Exercises to complete:
1. Translate this sentence from the passage on photographs into Spanish: "Photographs are not autonomous artifacts existing outside the context in which they circulate; rather, they acquire social meaning and significance through their material, rhetorical circulation."
2. Answer these questions from the passage on photographs:
(a) What is Hauntological described as a powerful evocation of?
(b) In what case do context and words become important?
(c) Which platforms are named as places where photographs circulate?

Text segment:
==================================================

Hauntological is a powerful evocation of what rephotography does to a memory of place. Even prior to digital imagery there has always been something haunting about photographs of people from previous generations. Life flows and never stops despite ‘now’ being all there ever is!
Photographs are not autonomous artifacts existing outside the context in which they circulate; rather, they acquire social meaning and significance through their material, rhetorical circulation.
This answers the question does there need to be context and or words to go with a photograph? The answer could be you want to let the viewer decide what the image means. Equally you may wish to guide the viewer in which case context and words become important. This is something important to reflect on in my project.
Where photographs circulate—Flickr, Facebook, Instagram, Tumblr, Twitter—is articulated with how photographs circulate—digital cameras, camera phones, and smartphones, along with the digital networks that connect them—is articulated with why photographs circulate—to document more extensively and intensively the ordinary moments and mundane memories of everyday life.

==================================================

Items:
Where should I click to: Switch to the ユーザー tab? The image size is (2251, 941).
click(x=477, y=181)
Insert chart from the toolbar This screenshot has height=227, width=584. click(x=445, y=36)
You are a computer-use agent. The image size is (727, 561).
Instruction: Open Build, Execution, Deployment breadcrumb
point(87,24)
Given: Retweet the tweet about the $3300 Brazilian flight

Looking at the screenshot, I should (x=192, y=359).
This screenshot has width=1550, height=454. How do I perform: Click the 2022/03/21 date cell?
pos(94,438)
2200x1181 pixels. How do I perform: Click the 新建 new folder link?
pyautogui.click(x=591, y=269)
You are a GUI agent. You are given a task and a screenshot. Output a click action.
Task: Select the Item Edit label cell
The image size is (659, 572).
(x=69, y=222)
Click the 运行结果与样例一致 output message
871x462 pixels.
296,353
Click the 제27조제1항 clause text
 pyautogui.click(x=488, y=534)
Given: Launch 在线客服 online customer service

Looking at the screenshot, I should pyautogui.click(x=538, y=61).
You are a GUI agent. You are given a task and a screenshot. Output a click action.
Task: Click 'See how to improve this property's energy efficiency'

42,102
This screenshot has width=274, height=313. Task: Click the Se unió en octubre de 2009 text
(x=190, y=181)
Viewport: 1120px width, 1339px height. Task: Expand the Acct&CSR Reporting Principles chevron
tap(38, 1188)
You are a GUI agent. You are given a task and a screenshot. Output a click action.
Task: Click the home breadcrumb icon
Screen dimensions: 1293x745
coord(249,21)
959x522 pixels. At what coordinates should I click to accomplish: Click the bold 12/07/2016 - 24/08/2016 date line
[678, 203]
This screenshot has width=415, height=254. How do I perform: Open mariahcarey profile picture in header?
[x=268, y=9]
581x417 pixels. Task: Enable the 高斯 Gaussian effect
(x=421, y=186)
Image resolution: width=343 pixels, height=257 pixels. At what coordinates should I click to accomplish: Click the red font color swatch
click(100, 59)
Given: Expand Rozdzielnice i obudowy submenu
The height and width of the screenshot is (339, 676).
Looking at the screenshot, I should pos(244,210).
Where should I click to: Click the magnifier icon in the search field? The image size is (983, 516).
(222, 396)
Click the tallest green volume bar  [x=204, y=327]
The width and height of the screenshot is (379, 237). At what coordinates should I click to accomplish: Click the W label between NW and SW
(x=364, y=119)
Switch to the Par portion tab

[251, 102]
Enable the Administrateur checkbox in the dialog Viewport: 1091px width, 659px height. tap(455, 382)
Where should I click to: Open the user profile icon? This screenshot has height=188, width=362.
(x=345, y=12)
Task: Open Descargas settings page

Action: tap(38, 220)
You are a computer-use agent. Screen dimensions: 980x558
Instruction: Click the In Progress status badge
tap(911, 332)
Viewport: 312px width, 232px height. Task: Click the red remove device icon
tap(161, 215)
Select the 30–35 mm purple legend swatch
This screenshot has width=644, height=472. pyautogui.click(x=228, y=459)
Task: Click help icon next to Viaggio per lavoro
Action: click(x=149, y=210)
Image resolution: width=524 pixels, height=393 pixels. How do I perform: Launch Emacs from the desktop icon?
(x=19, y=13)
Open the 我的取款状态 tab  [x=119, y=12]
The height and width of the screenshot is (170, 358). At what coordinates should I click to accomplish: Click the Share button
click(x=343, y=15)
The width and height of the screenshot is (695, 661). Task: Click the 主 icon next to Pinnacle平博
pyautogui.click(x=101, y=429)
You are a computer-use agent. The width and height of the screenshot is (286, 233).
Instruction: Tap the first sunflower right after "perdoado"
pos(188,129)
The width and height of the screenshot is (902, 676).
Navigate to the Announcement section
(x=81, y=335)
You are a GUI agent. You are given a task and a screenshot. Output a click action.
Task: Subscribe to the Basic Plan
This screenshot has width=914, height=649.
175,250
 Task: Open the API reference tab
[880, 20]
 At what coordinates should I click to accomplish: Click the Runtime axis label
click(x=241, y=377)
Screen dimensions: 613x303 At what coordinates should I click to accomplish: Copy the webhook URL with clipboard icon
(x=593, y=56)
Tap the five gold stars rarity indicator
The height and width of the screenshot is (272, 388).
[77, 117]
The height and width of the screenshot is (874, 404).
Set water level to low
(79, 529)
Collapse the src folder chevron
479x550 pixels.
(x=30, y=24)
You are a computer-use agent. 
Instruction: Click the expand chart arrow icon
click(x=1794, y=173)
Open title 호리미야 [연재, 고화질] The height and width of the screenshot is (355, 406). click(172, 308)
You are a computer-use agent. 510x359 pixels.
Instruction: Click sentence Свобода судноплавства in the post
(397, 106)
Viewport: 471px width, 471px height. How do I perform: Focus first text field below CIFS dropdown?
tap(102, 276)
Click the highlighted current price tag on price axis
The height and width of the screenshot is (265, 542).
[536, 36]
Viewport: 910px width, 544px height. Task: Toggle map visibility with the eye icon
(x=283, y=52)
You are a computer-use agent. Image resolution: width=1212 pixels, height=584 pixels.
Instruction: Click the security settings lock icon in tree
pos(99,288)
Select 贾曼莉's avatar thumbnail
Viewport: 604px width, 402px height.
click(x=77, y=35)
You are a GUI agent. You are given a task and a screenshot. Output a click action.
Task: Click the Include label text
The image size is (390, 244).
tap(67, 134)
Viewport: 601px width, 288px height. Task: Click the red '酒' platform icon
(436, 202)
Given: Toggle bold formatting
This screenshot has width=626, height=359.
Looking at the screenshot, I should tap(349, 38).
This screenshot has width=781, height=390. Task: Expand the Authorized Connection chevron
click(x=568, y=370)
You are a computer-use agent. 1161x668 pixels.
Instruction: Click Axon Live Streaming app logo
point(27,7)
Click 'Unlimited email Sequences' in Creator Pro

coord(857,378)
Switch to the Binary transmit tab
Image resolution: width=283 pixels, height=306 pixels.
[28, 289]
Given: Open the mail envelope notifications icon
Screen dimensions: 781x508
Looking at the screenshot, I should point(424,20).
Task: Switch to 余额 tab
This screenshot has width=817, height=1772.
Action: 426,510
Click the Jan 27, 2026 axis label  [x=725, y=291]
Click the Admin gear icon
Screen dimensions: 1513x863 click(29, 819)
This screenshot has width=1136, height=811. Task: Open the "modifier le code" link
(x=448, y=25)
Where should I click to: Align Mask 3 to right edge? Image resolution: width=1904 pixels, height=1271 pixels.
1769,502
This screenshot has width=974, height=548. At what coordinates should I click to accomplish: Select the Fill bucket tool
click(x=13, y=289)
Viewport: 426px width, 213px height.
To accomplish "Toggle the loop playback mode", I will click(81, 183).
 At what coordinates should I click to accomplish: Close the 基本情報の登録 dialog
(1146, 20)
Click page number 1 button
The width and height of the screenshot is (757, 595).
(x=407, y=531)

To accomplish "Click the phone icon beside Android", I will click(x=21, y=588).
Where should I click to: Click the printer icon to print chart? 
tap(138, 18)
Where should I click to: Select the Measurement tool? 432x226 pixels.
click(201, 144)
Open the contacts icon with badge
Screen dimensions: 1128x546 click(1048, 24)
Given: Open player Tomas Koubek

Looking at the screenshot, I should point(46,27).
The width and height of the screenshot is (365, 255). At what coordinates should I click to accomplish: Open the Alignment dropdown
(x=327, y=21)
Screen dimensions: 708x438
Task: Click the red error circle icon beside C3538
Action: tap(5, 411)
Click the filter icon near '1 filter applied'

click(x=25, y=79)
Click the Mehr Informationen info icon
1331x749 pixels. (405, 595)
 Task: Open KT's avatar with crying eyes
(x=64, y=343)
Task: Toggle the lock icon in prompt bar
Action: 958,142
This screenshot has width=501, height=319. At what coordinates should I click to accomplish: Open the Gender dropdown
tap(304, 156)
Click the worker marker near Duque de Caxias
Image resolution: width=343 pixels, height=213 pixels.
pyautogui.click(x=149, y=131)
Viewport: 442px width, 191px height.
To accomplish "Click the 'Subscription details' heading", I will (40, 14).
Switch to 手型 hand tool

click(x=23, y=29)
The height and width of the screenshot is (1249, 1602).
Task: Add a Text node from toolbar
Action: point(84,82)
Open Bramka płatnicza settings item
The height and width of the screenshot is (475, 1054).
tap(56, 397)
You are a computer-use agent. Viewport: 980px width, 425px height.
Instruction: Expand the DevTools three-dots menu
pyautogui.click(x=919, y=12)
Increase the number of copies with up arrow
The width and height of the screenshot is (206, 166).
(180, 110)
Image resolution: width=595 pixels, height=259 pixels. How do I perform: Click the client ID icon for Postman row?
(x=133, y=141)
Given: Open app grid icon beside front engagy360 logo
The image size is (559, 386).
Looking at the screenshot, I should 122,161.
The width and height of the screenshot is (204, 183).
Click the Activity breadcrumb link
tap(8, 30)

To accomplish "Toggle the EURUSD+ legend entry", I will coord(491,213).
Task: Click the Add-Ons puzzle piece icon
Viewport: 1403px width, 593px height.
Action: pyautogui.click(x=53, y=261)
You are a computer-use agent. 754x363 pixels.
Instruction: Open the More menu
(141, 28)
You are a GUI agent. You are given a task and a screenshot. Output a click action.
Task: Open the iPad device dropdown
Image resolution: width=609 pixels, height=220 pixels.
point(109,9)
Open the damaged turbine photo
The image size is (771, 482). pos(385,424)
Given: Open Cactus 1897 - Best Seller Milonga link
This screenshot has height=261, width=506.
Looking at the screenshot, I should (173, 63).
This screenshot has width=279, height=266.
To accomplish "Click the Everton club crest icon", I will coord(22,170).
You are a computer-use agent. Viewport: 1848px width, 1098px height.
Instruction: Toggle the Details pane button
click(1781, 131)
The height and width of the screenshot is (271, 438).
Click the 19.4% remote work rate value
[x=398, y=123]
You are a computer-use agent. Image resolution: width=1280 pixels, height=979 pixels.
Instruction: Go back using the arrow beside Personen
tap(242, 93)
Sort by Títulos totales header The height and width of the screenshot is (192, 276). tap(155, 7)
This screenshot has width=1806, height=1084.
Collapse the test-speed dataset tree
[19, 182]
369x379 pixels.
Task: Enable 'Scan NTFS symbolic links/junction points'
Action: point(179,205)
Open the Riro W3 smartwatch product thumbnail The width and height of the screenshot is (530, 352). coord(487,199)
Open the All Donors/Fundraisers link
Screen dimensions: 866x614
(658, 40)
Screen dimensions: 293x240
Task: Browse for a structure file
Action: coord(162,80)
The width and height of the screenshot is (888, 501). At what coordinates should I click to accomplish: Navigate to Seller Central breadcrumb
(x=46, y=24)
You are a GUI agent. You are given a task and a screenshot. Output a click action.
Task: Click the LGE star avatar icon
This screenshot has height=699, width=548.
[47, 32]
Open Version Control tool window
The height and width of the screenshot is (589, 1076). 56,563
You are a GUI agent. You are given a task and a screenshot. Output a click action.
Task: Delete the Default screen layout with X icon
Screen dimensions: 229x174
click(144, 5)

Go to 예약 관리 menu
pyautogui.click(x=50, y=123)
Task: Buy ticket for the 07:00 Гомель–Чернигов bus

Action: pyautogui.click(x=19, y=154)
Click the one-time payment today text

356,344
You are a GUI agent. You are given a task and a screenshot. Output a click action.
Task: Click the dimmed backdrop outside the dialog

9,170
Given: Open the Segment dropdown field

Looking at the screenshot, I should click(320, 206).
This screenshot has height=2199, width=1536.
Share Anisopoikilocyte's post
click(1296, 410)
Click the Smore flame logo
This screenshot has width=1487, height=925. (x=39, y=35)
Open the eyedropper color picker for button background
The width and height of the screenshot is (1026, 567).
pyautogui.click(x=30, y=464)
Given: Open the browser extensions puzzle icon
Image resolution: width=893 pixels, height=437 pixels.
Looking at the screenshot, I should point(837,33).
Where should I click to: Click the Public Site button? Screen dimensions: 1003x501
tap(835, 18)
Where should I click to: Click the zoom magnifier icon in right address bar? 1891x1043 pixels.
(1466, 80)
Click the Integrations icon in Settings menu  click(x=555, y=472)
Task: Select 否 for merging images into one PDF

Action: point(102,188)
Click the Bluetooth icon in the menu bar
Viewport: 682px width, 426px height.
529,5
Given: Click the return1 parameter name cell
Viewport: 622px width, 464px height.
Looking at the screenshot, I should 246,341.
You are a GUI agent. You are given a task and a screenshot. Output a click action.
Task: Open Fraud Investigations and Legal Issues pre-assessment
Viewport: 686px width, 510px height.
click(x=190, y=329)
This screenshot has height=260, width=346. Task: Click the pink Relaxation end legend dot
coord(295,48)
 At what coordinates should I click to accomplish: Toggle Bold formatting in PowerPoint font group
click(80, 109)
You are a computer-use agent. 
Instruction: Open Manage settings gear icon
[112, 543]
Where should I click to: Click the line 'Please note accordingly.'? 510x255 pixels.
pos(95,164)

==================================================

Solutions below:
1. Las fotografías no son artefactos autónomos que existan fuera del contexto en el que circulan; más bien, adquieren significado e importancia social a través de su circulación material y retórica.

2.
(a) What rephotography does to a memory of place.
(b) When you wish to guide the viewer.
(c) Flickr, Facebook, Instagram, Tumblr, and Twitter.